Justice department issues guidelines for enforcement of competition law
THE DEPARTMENT of Justice (DoJ) has issued guidelines on enforcing competition law to ensure a “consistent and predictable” regime that will “give meaning and import” to the multiple laws addressing anti-competitive behavior.
Department Circular No. 005, dated March 2 and published in newspapers on April 30, lists as punishable by law agreements intended to “effect the restraint, restriction, prevention, or distortion of competition in the market,” including bid rigging, market share allocation, commercial boycotts intended to exclude competitors, and exploitative abuse of dominant market positions, among others.
The unifying guidelines take effect 15 days after their publication.
The guidelines contain detailed criteria for when an entity can be considered in a dominant economic position with the po- tential for abuse.

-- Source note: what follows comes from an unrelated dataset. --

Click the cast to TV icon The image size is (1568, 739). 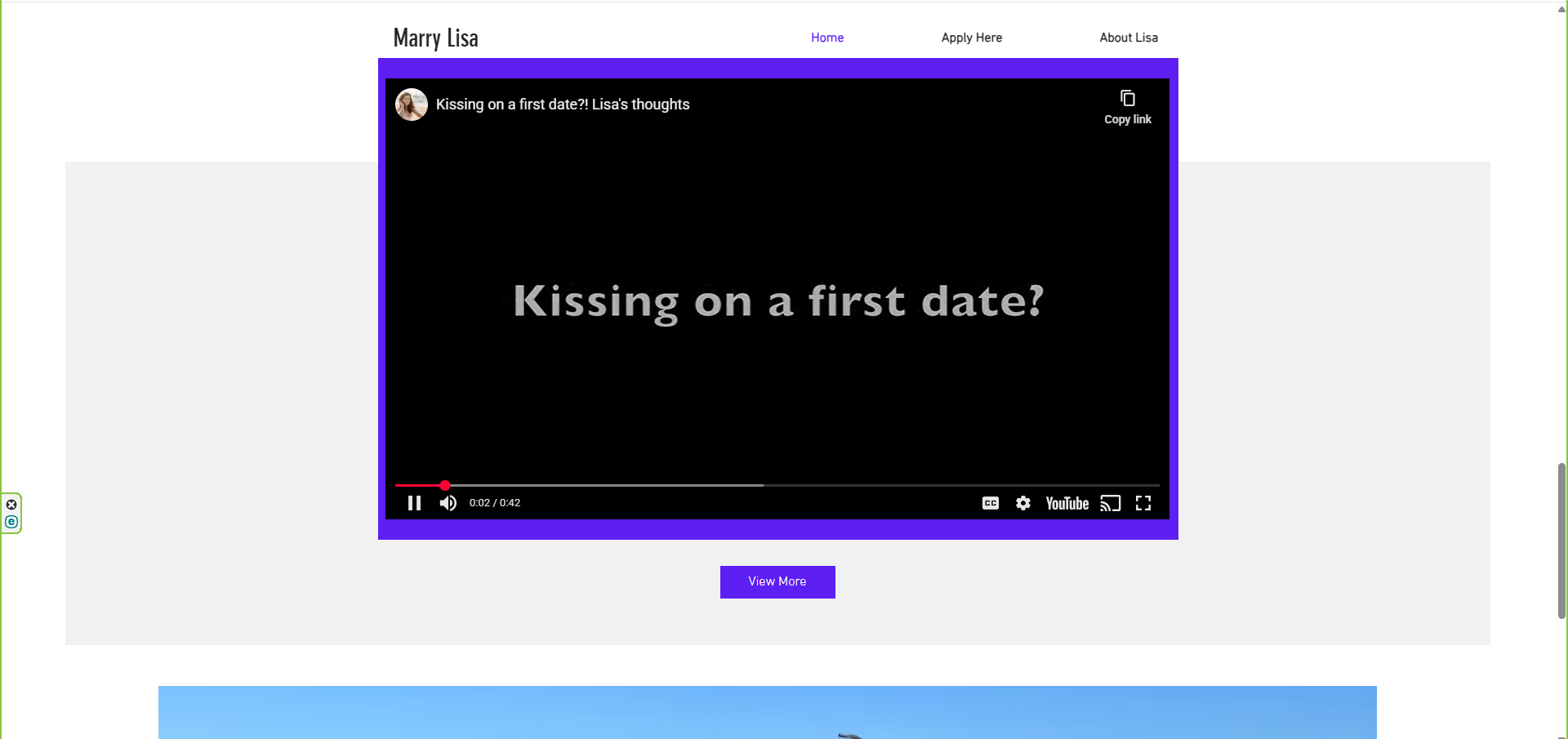[1110, 503]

They include leading market share, technological or patent advantages, high capital investments forming barriers to entry, large production capacity, a specialized sales network.
Monopolization may also occur if dominant entities commit exploitative abuse such as excessive pricing, or exclusionary abuse. The lat- ter form of abuse is defined as aimed at eliminating competition through selective pricing, tying of contracts, predatory pricing, margin squeezing, refusal to deal or entering into exclusivity arrangements.
Among existing competition laws strengthened by the circular are: Act No. 3247 (the 1925 law prohibiting monopolies and combinations restraining trade), Republic Act No. 386 or the Civil Code, and Executive Order No. 45, series of 2011, which designated the DoJ as the Competition Authority.
Assistant Secretary Geronimo L. Sy, head of the Office for Competition, was not immediately available for comment on how these guidelines would affect major cases being pursued by the agency, as well as its effects on the Fair Competition Act that has yet to be approved by the House of Representatives.